- What you have to do
Set down the listing below verbatim, but only from its first line through the line containing "Click the number".

#### Records shown ####

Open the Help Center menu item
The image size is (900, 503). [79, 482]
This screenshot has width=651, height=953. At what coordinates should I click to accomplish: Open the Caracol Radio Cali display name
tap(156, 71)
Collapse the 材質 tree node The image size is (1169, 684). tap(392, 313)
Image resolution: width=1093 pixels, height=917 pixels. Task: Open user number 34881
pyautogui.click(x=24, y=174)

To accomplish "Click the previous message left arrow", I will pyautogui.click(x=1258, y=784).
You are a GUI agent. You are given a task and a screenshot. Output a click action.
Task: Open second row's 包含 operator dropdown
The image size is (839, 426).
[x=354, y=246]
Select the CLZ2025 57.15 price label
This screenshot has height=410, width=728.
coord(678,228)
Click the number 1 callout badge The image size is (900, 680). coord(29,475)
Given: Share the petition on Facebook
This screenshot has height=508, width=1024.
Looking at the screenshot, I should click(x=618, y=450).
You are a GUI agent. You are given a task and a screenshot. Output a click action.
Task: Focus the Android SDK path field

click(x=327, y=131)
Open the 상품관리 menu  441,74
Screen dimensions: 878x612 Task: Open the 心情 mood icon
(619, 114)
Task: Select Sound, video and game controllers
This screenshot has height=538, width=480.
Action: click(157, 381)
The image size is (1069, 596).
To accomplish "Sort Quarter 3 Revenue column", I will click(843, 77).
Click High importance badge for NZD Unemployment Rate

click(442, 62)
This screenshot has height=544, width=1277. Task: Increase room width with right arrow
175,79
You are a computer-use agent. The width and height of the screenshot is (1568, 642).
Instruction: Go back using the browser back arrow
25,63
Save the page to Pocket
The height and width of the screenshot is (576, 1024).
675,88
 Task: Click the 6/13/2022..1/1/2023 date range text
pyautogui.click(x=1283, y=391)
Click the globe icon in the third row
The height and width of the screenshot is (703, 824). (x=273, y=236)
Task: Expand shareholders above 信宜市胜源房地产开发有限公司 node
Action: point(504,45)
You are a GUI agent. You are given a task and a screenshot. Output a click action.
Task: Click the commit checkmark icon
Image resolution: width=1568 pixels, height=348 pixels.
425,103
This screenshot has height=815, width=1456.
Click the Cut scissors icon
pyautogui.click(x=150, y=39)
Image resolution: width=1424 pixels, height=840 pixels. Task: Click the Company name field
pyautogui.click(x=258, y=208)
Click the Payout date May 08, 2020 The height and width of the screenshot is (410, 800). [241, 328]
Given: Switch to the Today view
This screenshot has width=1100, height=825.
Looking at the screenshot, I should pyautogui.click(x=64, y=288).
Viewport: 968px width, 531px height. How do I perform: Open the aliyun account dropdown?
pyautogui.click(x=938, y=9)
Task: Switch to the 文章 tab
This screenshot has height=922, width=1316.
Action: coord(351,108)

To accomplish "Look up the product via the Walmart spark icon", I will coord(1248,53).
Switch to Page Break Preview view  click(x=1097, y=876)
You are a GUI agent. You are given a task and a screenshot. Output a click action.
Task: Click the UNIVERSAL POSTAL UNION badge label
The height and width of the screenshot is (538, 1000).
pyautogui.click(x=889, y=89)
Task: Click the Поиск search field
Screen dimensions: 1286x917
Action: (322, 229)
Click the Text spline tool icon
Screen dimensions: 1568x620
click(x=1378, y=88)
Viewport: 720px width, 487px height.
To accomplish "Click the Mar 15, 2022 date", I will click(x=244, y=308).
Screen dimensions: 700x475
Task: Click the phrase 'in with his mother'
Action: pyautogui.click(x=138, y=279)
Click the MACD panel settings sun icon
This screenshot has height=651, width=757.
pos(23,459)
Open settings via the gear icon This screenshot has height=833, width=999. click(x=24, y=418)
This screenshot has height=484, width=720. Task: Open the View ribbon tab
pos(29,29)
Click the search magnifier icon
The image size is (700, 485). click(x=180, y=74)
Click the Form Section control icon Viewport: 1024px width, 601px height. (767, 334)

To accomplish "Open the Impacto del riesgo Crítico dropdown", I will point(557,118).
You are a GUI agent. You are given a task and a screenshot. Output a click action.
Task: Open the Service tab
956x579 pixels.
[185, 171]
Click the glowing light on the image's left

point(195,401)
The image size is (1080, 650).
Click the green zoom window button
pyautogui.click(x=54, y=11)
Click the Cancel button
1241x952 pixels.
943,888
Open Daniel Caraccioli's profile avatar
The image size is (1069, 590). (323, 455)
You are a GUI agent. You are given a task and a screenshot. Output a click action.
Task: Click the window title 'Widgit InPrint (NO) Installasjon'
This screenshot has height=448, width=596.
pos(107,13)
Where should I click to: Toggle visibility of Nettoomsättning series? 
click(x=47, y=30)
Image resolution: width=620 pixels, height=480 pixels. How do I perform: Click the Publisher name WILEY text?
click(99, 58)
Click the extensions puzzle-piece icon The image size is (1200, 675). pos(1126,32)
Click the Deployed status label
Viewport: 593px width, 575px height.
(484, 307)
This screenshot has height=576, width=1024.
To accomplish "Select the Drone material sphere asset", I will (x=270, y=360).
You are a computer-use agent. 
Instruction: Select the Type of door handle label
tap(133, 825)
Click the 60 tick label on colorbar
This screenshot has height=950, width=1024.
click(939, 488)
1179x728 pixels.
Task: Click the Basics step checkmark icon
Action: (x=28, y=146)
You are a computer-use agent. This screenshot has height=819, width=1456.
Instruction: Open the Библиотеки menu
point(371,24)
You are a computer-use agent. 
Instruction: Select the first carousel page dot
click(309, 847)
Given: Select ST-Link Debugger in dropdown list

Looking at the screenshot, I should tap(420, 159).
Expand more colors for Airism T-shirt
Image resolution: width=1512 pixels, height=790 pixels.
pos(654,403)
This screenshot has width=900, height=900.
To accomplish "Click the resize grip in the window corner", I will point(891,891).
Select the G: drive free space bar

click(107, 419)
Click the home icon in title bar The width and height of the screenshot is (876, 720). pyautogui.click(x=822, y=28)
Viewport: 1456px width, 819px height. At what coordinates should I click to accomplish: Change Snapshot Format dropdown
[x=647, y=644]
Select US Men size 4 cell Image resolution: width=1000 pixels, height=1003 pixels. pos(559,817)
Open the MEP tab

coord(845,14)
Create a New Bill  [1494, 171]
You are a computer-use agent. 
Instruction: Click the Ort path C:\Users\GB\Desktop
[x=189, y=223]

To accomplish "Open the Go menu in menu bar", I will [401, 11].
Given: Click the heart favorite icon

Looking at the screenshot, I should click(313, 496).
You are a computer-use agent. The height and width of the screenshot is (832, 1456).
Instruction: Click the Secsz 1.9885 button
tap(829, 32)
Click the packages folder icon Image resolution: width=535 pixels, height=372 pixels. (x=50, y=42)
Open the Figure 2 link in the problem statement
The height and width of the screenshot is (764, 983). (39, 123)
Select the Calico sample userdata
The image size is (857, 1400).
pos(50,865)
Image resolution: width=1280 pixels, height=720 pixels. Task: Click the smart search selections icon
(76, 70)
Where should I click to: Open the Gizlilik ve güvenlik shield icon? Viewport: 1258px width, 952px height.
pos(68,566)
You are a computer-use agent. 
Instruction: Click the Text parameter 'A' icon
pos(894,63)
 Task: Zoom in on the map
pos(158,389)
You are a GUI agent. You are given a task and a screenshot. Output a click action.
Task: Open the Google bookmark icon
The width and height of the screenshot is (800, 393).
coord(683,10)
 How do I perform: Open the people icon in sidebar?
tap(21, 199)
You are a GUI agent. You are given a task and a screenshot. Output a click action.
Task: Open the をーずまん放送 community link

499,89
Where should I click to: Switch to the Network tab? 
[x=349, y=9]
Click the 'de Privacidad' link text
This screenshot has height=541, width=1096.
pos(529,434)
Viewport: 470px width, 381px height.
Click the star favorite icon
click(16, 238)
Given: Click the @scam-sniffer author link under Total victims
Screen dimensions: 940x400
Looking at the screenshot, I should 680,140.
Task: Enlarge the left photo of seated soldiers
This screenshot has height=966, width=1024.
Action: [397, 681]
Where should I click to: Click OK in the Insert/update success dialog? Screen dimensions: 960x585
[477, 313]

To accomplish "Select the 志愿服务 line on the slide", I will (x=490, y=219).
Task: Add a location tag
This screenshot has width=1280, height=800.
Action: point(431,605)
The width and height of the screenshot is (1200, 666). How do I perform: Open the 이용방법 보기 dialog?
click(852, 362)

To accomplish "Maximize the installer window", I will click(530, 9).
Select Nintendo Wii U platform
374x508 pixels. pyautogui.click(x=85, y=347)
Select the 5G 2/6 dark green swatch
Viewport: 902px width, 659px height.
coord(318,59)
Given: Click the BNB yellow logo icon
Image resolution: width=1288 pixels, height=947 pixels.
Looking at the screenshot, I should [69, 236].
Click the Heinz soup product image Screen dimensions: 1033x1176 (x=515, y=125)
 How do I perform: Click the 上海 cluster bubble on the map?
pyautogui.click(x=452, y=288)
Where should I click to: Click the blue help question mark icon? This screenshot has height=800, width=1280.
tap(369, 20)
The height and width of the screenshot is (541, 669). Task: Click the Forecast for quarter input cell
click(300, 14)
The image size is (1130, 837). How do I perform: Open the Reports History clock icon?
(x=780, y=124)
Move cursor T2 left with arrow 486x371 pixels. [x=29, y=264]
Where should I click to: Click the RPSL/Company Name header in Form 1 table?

####

- Solution
Open the Help Center menu item
The image size is (900, 503). [79, 482]
This screenshot has width=651, height=953. At what coordinates should I click to accomplish: Open the Caracol Radio Cali display name
tap(156, 71)
Collapse the 材質 tree node The image size is (1169, 684). tap(392, 313)
Image resolution: width=1093 pixels, height=917 pixels. Task: Open user number 34881
pyautogui.click(x=24, y=174)

To accomplish "Click the previous message left arrow", I will pyautogui.click(x=1258, y=784).
You are a GUI agent. You are given a task and a screenshot. Output a click action.
Task: Open second row's 包含 operator dropdown
The image size is (839, 426).
[x=354, y=246]
Select the CLZ2025 57.15 price label
This screenshot has height=410, width=728.
coord(678,228)
Click the number 1 callout badge The image size is (900, 680). coord(29,475)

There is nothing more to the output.